Directions
Omit the images, then repeat the listing exactly.

The input
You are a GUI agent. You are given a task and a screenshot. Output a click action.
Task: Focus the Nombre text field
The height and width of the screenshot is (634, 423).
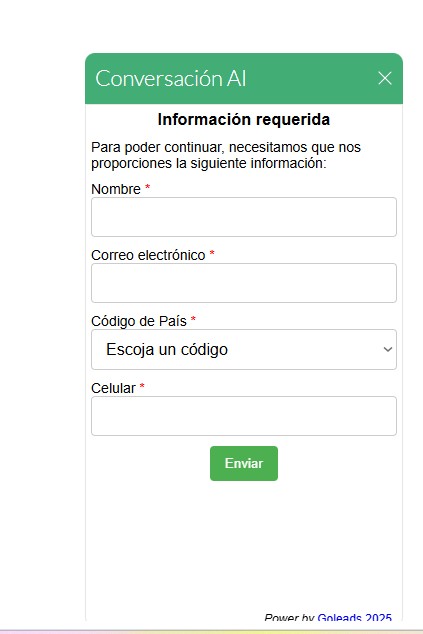point(244,217)
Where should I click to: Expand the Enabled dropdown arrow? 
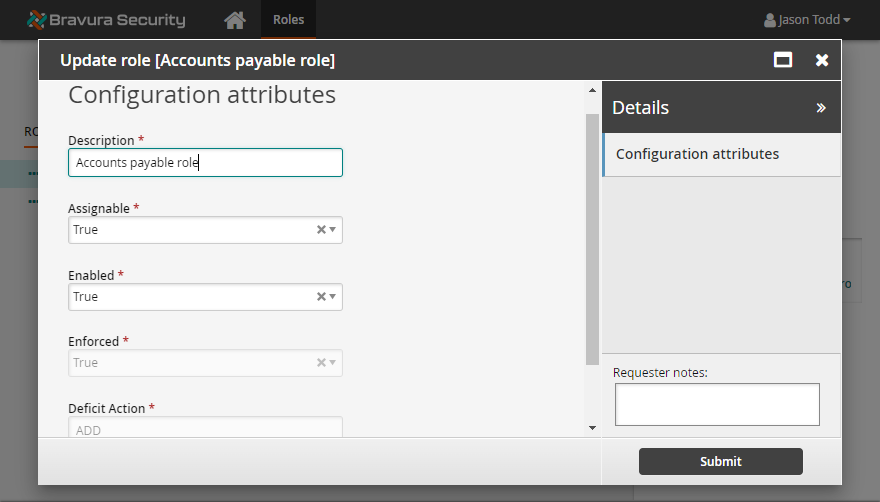333,297
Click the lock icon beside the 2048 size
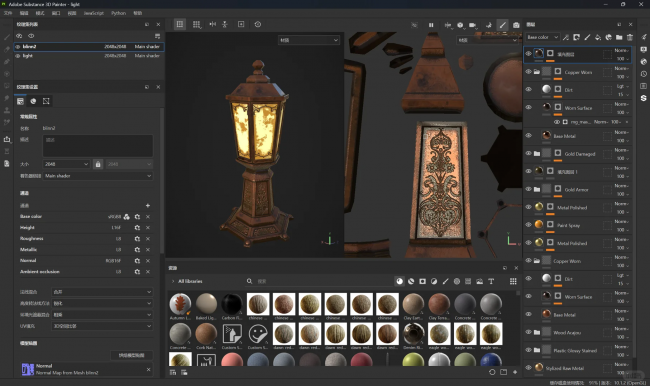 (x=98, y=164)
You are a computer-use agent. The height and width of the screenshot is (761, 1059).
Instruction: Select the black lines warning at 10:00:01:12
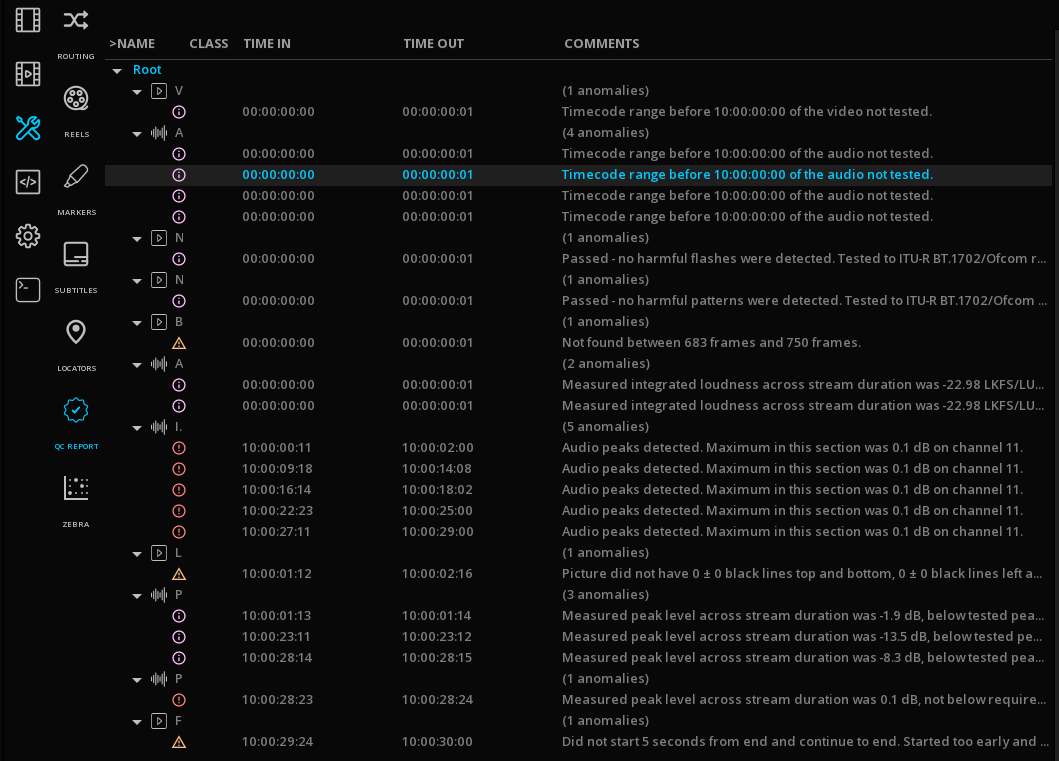tap(600, 574)
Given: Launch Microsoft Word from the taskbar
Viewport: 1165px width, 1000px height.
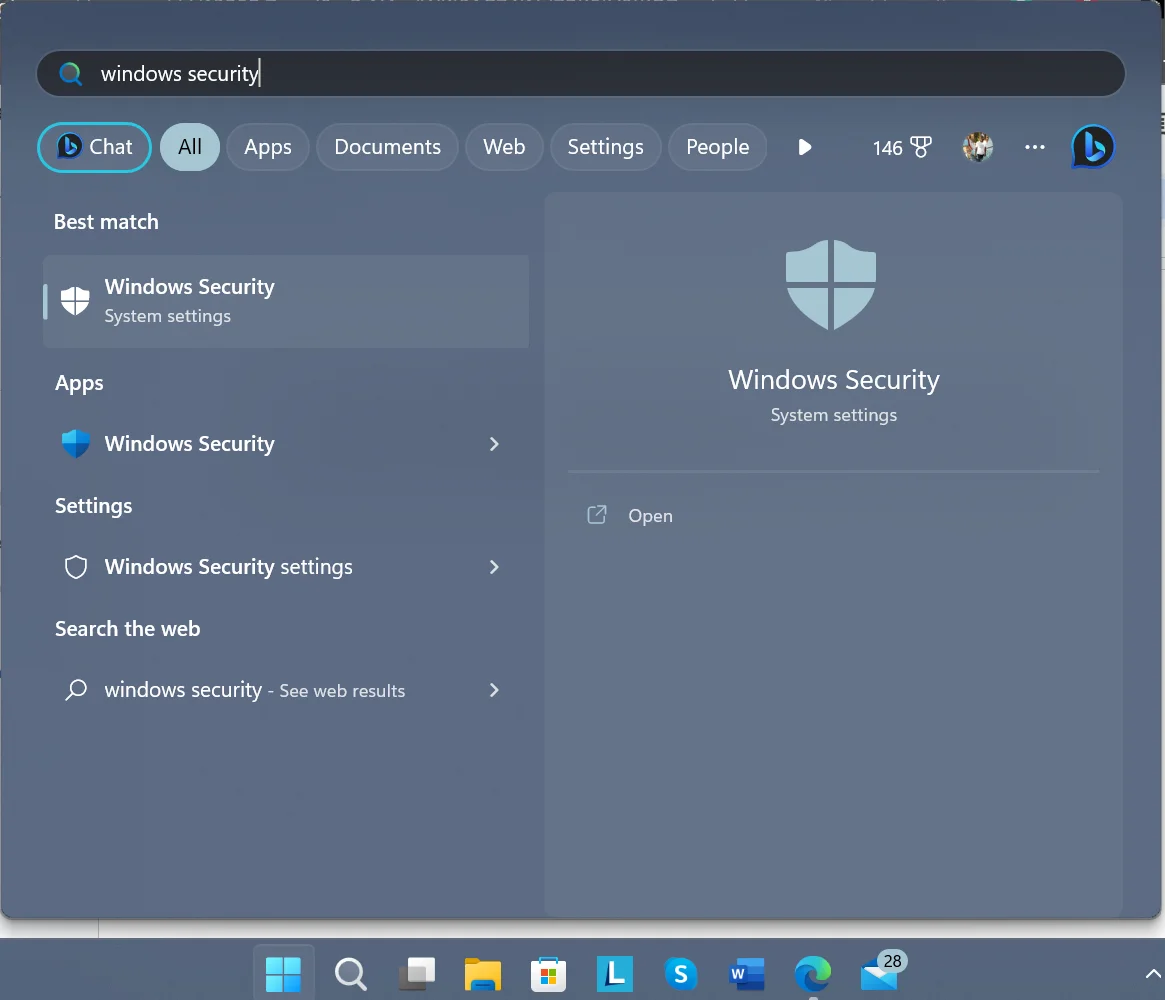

Exercise result
You are a GUI agent. You are given a task and a screenshot. Output a click action.
Task: Focus the Nombre text field
The height and width of the screenshot is (634, 423).
point(244,217)
Where should I click to: Expand the Enabled dropdown arrow? 
333,297
Click the lock icon beside the 2048 size
 (x=98, y=164)
You are a computer-use agent. The height and width of the screenshot is (761, 1059).
Instruction: Select the black lines warning at 10:00:01:12
tap(600, 574)
Given: Launch Microsoft Word from the taskbar
Viewport: 1165px width, 1000px height.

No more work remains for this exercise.